Horrible Experience with Google AI Platform entirely

Using any model below 3.1 Pro for even a simple coding task can yield in disastrous outcomes. Using 3.1 Pro hits rate limits and user quotas. Antigravity IDE has major flaws. Gemini API called by my agent under development time out frequently. It is a nightmare to set up Google AI API keys vs Vertex AI API keys for various purposes, and doing a little mistake in the process can blow up your cloud bills.

Google Nanobanana and Veo were advertised using cherrypicked examples because in real life there are too many iterations needed to get something desirable.

This is an extremely horrible set of services provided by a company aspiring to be an AI leader. I have Ultra subscription because I used to believe that everyone starts bad, but improves. Somehow Google is not focused on improving their Google AI experience for existing users, just capturing larger audience to onboard to the platform. No point in capturing more audience if you are not able to keep your heavy payers from churning. World knows that it is easier to keep a paying customer than to get a new customer to pay. Google should really understand this.

Follow up example -

Even Gemini 3.1 Pro was successfully able to mess up my entire repo. It claimed (within Antigravity IDE) to run my entire test suite successfully (500+ tests). In reality (when I asked Claude to audit), it was found that over 200 tests were never run, and when Claude ran those, ~120 were found to be failing.

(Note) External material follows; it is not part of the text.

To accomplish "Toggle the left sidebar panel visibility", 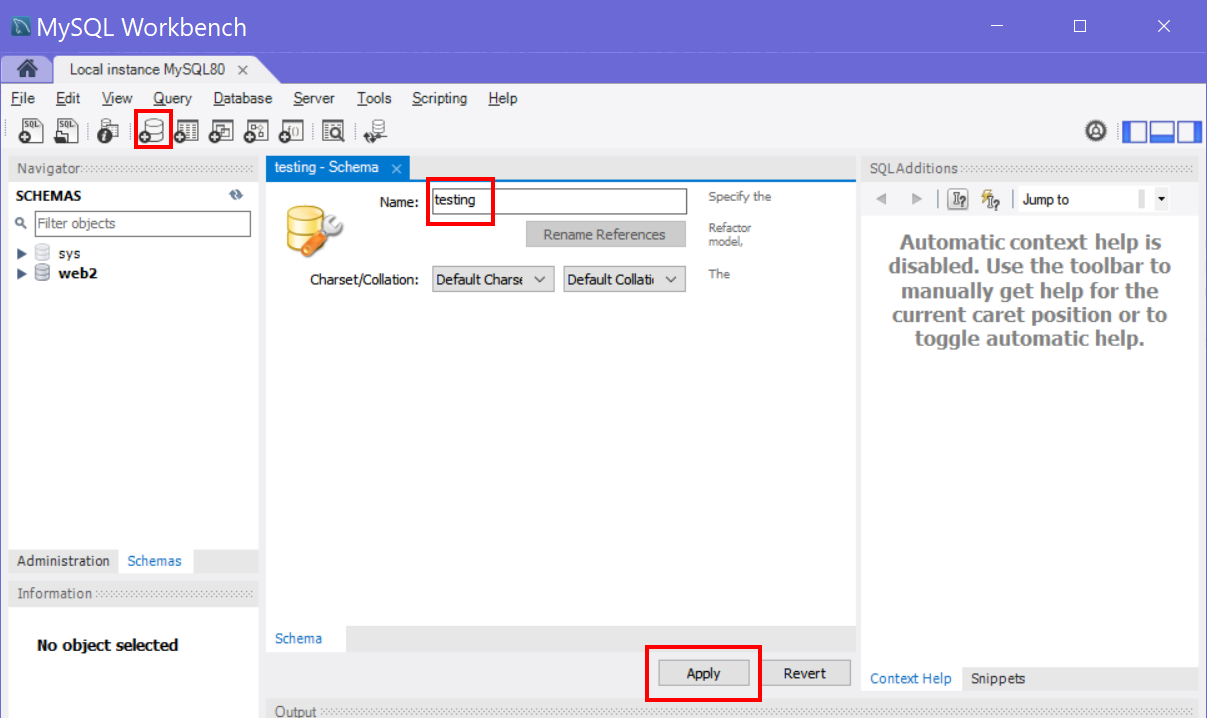I will tap(1135, 132).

Upon asking Claude to debug (within Antigravity), I got the gned “Our servers are busy. Please retry” error. So I had to switch back to Gemini 3.1 Pro or wait 4 hours for being able to use Claude again. I was on a tight timeline so I used Gemini 3.1 Pro, only for it to f**k up the entire codbase again. Ultimately I had to wait for Claude Opus to be available within Antigravity to be able to clean up the mess finally.

Hi @sparshgupta8130 ,

Thank you for the feedback. We apologize for the bad experience and acknowledge that we are facing some issues. We are actively working to resolve the challenges you mentioned with rate limits, API timeouts, and setup complexity.

To help us investigate the hallucinations and bad coding outcomes you experienced with Gemini 3.1 Pro, could you please share a few prompt examples? This will help our team improve the model.

I’ve gotten notifications to do certain tasks to increase quota limits, then constant reminders to create usage caps or limits, each time I review these notifications it is because I have not used my subscription and immediately rate limited. I understand the demand some of the harnesses are putting on the system but at a base level please improve consistency and clarity of roll outs to end user.

You’re facing some issues? Well why not take down your whole service and actually fix it? These problems have been persistent now for the past 3 months.

EXACTLY!!! SOME ISSUES?!?!?!?!? The whole Google AI Studio, API and related services are JOKE! Not working 99% day or night.

You know I had to build my own front end to use to generate images, as the Google ai studio one just fails every other try. My front end works 95% of the time more. Why should a user of this service have to create their own tool to fix what should work on GAIS???!!!

I was very excited about getting into Vertex after chatting with Gemini about using Vertex in my business. Initial brainstorm convo blew me away - between leveraging AlloyDB / BigQuery to the agent registry, persistent agent memory, Datastream, Pub / Sub, Cloud Run, etc I was like wow Google built an amazing platform and literally thought of everything.

Then I started getting into specific planning, and I felt it falling apart. Gemini would quickly lose context. I had to keep it on track and continue to re-direct it. I decided to start with Agent Studio to create an agent and a sub agent to track my data migration from existing CRM to AlloyDB so we could have these two agents monitor our schema transition. This resulted in ~2 hours going in circles with Gemini to solve an issue related to Agent Studio loading in the global region, trying to publish in the US west region, and Claude needing to run on US East 5. I ended up ditching Gemini after it rate limited my conversation and was repeating the same instructions we had run through multiple times.

I could not successfully deploy an agent using agent studio, but was able to get one deployed using ADK with the help of Claude co-work. I invested a lot of money into a setup to run local models, and was ready to ditch $100k of hardware in favor of running our agent stack on Vertex, but if what I saw tonight was indicative the platform is essentially unusable. I sincerely hope Google gets this figured out.